The Colorado River toad is actually native to the Sonoran Desert, but there's another legendary psychedelic croaker that calls Arizona home, or, at least there was. Alas, after five years, the boogie-woogie train known as Boss Frog is making its final stop, but not before the four-piece releases one of the most bewitching local albums to arrive this year.
When we call up Jack Bennett, the Frog's frontman, he only sounds a little frazzled, even though he only has a few hours left before deadline to finish organizing the album's 12-page booklet filled with original art and poems. Plus, it's the day before his 22nd birthday.
"[STEM Recording producer] Curtis Grippe has been pulling all-nighters the last few days to get it mixed," Bennett says. "Me and Bud, my brother who is designing the art, are gonna be pulling all-nighters to have the record done [in time for the show]."

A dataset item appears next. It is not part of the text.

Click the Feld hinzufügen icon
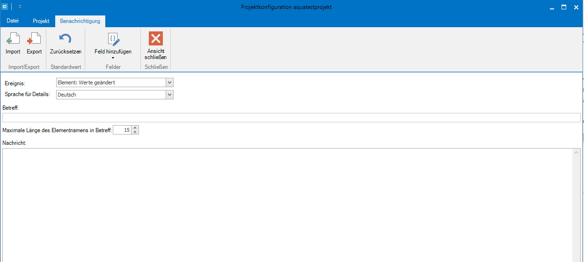This screenshot has height=262, width=584. 113,39
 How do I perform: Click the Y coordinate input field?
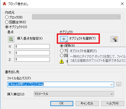32,53
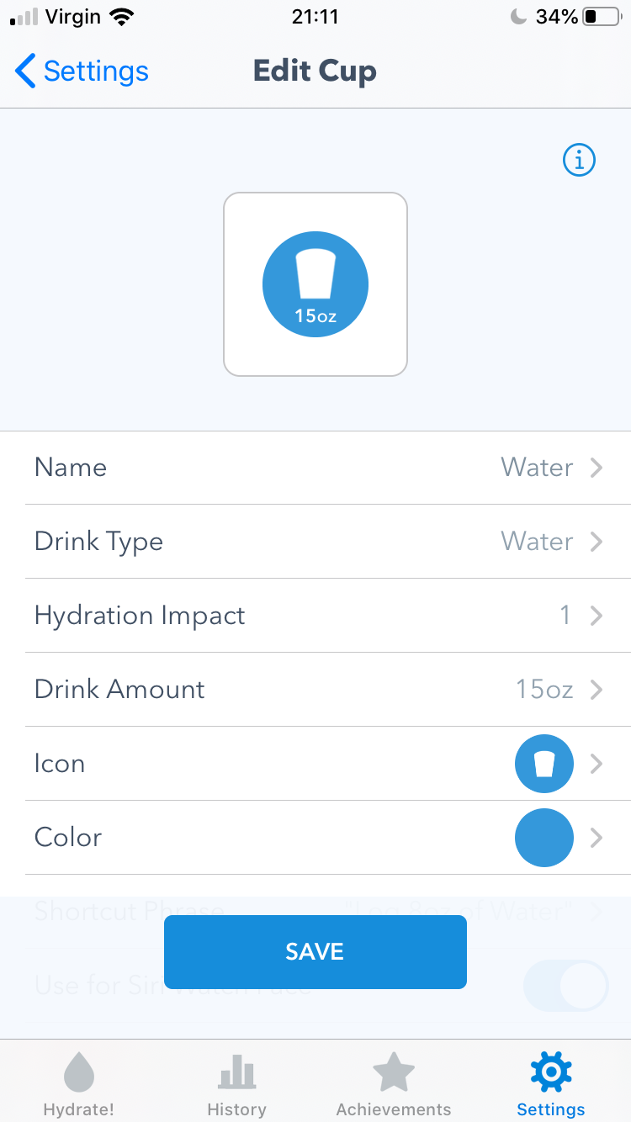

The new album is Twilight Throb, which Bennett insists is not some twisted euphemism. "Dusk Boner would be an easy synonym, but that's not it," Bennett explains, exasperated. "It's an existential throb, you see, not a penile throb."
The title fits well with the voodoo style of the band, which somehow manages to mix in traces of early jukebox rock and Captain Beefheart's absurdist trappings, all of it rooted deep in '70s-era R&B and dressed up with a distinct theatrical bent. Songs like "Our Tune" or classics like "Two Mouth, One Mouth" fit more bounces, warbles, deep-throated rasps, and other typical amphibian conduct in two minutes than a Franz Ferdinand song.

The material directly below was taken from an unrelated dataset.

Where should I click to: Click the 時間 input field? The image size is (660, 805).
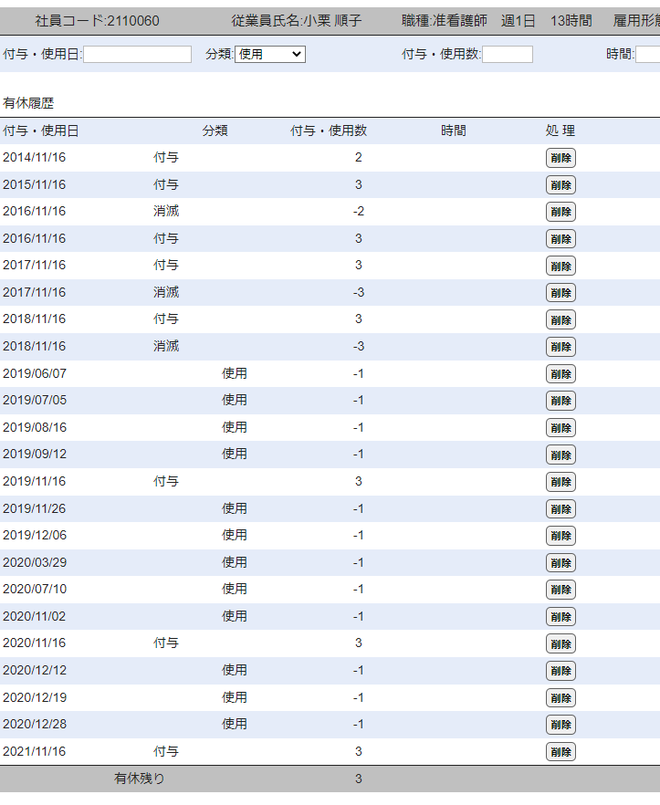[x=647, y=55]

"I always say to myself, I try to have my lip on the fish hook of grooving frequencies," Bennett says, noting that the band gigged for a year before he even finished some songs' lyrics. "[I was] just singing gibberish on stage. Our early shows were really weird."
Twilight Throb also features a few remastered cuts from Boss Frog's first album, Bone Woman Come In The Night, recorded in Bennett's mother's living room and released on Rubber Brother Records. Boss Frog has also been through numerous lineup changes, but is currently Bennett (keyboards), Max Wieden (drums), Jamison McQueen (bass), and Dalton Kelchner (guitar).
Bennett started Boss Frog when he was a junior in high school. It took some time for the band to gain momentum, but they gigged hard, averaging two shows per week for a while; they even recently opened for Diane Coffee. Tied to dozens of house shows and DIY gigs, they became one of the most recognizable and regular figures to emerge from the rebellious days of Parliament, the DIY venue.
But all of that is coming to an end for the foreseeable future.
Bennett, who lives in Cave Creek, is moving to Los Angeles to jockey for a career in acting. Judging from the Dr. Hyde persona he assumes onstage, which Bennett attributes to Screamin' Jay Hawkins, such audacious ambitions make sense for him. Plus, the Frogman has a varied background in theater: He and his brother started an independent theater company called The Something Show, and for a few years in college, Bennett studied acting.
"I'm not saying things aren't going great. We've been very lucky to play some pretty good shows, but things are either cooking or they're not cooking. Life's just kinda moving on," Bennett says, adding that the other members of the band also have plenty going on. But he's remaining optimistic.
"The next show is just a few phone calls away," Bennett says. "Who knows what's going to happen?"
Boss Frog is scheduled to play Friday, July 8, at Rebel Lounge.